Presiden Amerika Serikat, Donald Trump, optimis bahwa bisa segera menyediakan vaksin virus Corona COVID-19 di negaranya sebelum akhir 2020. Ia mengatakan vaksin itu pastinya akan tersedia pada November 2020.
Selain itu, ia mengatakan bahwa kemungkinan vaksin Corona tersedia bertepatan dengan pemilu presiden pada 3 November 2020 mendatang. Trump menegaskan, hal ini tidak ada kaitannya dengan pemilu tersebut.
"Tidak ada salahnya. Tetapi saya melakukannya bukan untuk pemilihan, saya ingin menyelamatkan banyak nyawa," kata Trump, dikutip dari Reuters pada Jumat (7/8/2020).
Selain Trump, pakar penyakit menular ternama di AS, Anthony Fauci juga menyebut bahwa vaksin Corona akan tersedia di akhir tahun ini, meskipun ia tidak menjelaskan detail dalam menyebutkan waktunya.
Terkait vaksin yang disebut akan hadir bertepatan dengan pemilu di Amerika Serikat, Menteri Kesehatan AS Alex Azar angkat bicara. Ia membantah bahwa persiapan kehadiran vaksin tersebut berkaitan dengan politik. Azar mengatakan akan mengeluarkan vaksin setelah disahkan oleh pihak Administrasi Makanan dan Obat-obatan AS (FDA).
"Kami akan menjalankan proses yang transparan," ujarnya.
"Yang lebih penting adalah jaminan bahwa tidak akan ada yang dikorbankan untuk kecepatan dalam pengujian serta evaluasi dari vaksin Corona tersebut," jelas perwakilan Amerika Serikat lainnya, Raja Krishnamoorthi.
Alasan Rapid Test Tak Bisa Dijadikan Acuan Pemeriksaan Virus Corona
Sejak awal pandemi virus Corona mulai terdeteksi di Indonesia, beberapa pihak mengandalkan rapid test untuk menscreening siapa saja yang terpapar COVID-19. Hanya saja pakar menilai rapid test memiliki tingkat akurasi yang rendah sehingga tidak bisa dijadikan acuan diagnosa COVID-19.
"Menurut WHO, tes berbasis serologi (rapid test, ELISA, CLIA) tidak boleh digunakan untuk penegakan diagnosa akut COVID-19," tutur pakar biologi molekuler Achmad Utomo dalam webinar yang diselenggarakan Society of Indonesian Science Journalist dan ditulis Jumat (7/8/2020).
Sejak awal penggunaannya, rapid test disebut lebih banyak memberikan 'false negative' atau hasil negatif meski sebenarnya positif.
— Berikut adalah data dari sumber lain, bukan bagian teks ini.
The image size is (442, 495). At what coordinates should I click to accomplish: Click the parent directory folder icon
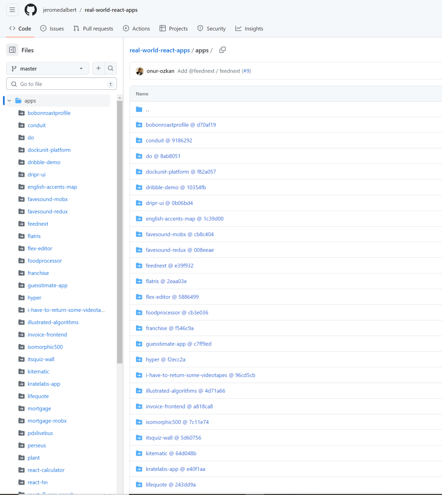[139, 109]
Terlebih jika rapid test dilakukan pada waktu yang tidak tepat.
Dijelaskan oleh Achmad, banyak sekali alat rapid test yang saat ini menyatakan 90-100 persen akurat tanpa menampilkan kapan tes dilakukan, apakah pada fase awal (1-7 hari), tengah (8-14 hari), atau akhir (>14 hari) pasca gejala. Mayoritas tes serologi akurat saat digunakan di fase akhir atau dua minggu pasca gejala.
Artinya, jika rapid test digunakan untuk skrining atau penegakan diagnostik, maka akan banyak sekali pasien COVID-19 yang lolos terlebih jika asimptomatik atau tanpa gejala.
Selain itu diterangkan oleh Achmad, performance dari alat rapid test yang mayoritas digunakan di Indonesia cenderung tidak akurat. Ini akan menimbulkan risiko yang sangat besar karena jika gagal mengidentifikasi orang yang terinfeksi maka mereka akan terus berkerumun dan menularkan ke orang lain.
"Apalagi kalau diagnosanya keliru dan ini juga mungkin yang bisa menjelaskan mengapa banyak nakes kita yang terpapar dan akhirnya meninggal," terang Achmad.
Penggunaan tes PCR maupun tes serologi atau rapid test harus melihat terlebih dulu fokus yang ingin dicapai dalam pengendalian COVID-19.
"Apabila kita ingin memutus rantai transmisi atau mengenali orang yagn psoitif COVID tentu harus menggunakan tes RT PCR. Tapi kalau kita ingin menguji keberhasilan vaksinasi atau melihat beban wilayah yang terpapar/apakah herd immunity tercapai tentu tes serologi lebih bagus," pungkasnya.